**PROBLEM 1**
Turn the dataset rows starting at the line containing "Identify the location of inline-edit-shortcut: ⌘K." and ending at the line containing "(380, 175)." into a two-column CSV with the columns instruction and response. Give one line per row, with its text and its answer each in a single quoted field and line breaks replaced by spaces.

**EXTRACT PROVIDED**
§ §

Single once again, Seiji goes looking for love in a can.

A while back, our Japanese-language reporter Seiji Nakazawa got divorced. For some people, an unhappy marriage coming to its end is a liberating moment, one that leads to joy be giving them the freedom to finally be their true self. And maybe there’s some of that to Seiji’s emotional state as a divorcee, but frankly, these days the guy is just feeling lonely.

▼ Seiji

Getting back into the dating game after being out of it for a few years hasn’t been easy for Seiji. Recently, he’s begun to feel like maybe he’s looking for love in all the wrong places, but where’s the right place?

Maybe inside a vending machine.

In the midst of his lonely lamentations, Seiji remembered hearing tales of a vending machine in Tokyo’s Kamata neighborhood that sells chances at love. Hopping on the train, he began to think about what kind of woman would be his ideal romantic partner. He’d like someone with a healthy amount of life experience, and someone who’s lived on their own for a while. Someone who’s easy to talk to, and above all, someone who’ll be understanding and accepting of who he is, and isn’t always comparing their relationship to what other people do or what kind of married lifestyle brags are getting likes on social media.

These were the sort of romance ruminations running through Seiji’s head as he stepped out the east exit of Kamata Station. Next to the station is a traffic rotary, and stretching east from the middle of it is a narrow street.

§ §

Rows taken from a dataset
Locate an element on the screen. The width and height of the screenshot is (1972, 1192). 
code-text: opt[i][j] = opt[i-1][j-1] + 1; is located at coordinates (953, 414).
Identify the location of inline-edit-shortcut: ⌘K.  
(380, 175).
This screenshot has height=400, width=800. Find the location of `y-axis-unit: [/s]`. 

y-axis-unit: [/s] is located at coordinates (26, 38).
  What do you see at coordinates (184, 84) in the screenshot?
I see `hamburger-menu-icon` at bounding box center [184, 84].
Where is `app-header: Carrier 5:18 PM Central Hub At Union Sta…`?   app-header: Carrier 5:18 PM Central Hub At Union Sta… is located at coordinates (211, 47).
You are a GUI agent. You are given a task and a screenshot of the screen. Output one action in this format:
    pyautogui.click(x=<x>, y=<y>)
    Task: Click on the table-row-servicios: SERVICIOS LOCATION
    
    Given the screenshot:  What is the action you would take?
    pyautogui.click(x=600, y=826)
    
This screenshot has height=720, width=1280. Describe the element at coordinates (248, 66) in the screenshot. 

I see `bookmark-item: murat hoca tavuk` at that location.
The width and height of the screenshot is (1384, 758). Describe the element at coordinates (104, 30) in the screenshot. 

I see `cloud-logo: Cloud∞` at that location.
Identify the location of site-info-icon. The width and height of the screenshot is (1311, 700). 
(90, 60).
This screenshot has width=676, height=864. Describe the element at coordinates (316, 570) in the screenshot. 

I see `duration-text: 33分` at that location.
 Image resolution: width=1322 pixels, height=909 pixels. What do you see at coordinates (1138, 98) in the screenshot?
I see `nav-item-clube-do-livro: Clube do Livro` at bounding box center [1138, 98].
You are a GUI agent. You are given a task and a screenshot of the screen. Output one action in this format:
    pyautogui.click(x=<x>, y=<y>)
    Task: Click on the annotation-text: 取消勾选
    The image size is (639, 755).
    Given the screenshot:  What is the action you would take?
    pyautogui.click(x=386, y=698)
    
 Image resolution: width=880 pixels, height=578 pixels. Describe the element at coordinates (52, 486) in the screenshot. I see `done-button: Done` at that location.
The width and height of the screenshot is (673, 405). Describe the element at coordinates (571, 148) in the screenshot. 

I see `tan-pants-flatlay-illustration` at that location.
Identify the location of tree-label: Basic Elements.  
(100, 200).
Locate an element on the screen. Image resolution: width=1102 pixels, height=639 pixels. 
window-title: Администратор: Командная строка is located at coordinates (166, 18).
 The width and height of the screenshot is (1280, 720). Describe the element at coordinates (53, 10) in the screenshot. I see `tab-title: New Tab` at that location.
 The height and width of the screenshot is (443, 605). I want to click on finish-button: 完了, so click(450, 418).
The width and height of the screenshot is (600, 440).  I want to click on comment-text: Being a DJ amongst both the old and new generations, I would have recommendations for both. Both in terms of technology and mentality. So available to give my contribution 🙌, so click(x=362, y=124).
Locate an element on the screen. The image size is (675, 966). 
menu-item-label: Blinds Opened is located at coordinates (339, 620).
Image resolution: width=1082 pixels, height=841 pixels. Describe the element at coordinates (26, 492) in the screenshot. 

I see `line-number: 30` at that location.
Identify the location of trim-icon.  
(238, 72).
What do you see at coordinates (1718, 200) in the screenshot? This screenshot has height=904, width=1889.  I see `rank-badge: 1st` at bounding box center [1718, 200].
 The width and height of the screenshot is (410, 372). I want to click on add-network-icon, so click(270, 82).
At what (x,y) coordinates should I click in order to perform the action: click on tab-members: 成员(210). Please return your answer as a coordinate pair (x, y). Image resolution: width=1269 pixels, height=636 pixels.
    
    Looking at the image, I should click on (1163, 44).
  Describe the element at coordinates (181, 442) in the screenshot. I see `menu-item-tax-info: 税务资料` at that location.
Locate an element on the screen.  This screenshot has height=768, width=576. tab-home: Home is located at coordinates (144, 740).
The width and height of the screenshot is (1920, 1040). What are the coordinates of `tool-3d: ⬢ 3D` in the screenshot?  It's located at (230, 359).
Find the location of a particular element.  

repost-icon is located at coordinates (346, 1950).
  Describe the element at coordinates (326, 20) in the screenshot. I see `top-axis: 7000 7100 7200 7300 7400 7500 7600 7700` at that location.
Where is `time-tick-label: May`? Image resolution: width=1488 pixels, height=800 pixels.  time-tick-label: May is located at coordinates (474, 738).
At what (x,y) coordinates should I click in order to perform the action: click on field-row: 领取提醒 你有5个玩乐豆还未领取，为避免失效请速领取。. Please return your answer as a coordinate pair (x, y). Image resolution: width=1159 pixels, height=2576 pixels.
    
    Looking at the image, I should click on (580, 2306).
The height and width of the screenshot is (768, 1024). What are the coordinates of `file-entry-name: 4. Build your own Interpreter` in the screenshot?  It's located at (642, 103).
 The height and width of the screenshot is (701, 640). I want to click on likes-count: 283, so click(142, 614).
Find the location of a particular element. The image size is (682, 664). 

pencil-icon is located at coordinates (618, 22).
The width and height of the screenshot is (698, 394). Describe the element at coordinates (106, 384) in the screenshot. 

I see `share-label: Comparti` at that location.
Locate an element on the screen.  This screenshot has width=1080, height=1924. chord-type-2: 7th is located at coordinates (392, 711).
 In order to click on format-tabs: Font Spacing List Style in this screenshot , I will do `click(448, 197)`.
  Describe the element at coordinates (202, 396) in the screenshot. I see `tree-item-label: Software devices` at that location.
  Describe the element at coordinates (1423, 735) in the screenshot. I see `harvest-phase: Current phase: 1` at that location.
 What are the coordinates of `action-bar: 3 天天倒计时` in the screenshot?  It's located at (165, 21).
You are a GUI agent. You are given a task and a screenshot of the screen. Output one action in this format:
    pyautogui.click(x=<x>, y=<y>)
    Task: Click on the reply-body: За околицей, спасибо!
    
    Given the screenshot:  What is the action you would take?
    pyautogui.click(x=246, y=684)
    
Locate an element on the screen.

§ §

**PROBLEM 2**
In the article about Seiji, which exit of Kamata Station did he step out of?

**WORKED SOLUTION 1**
instruction,response
"Identify the location of inline-edit-shortcut: ⌘K.","(380, 175)."

**WORKED SOLUTION 2**
The east exit.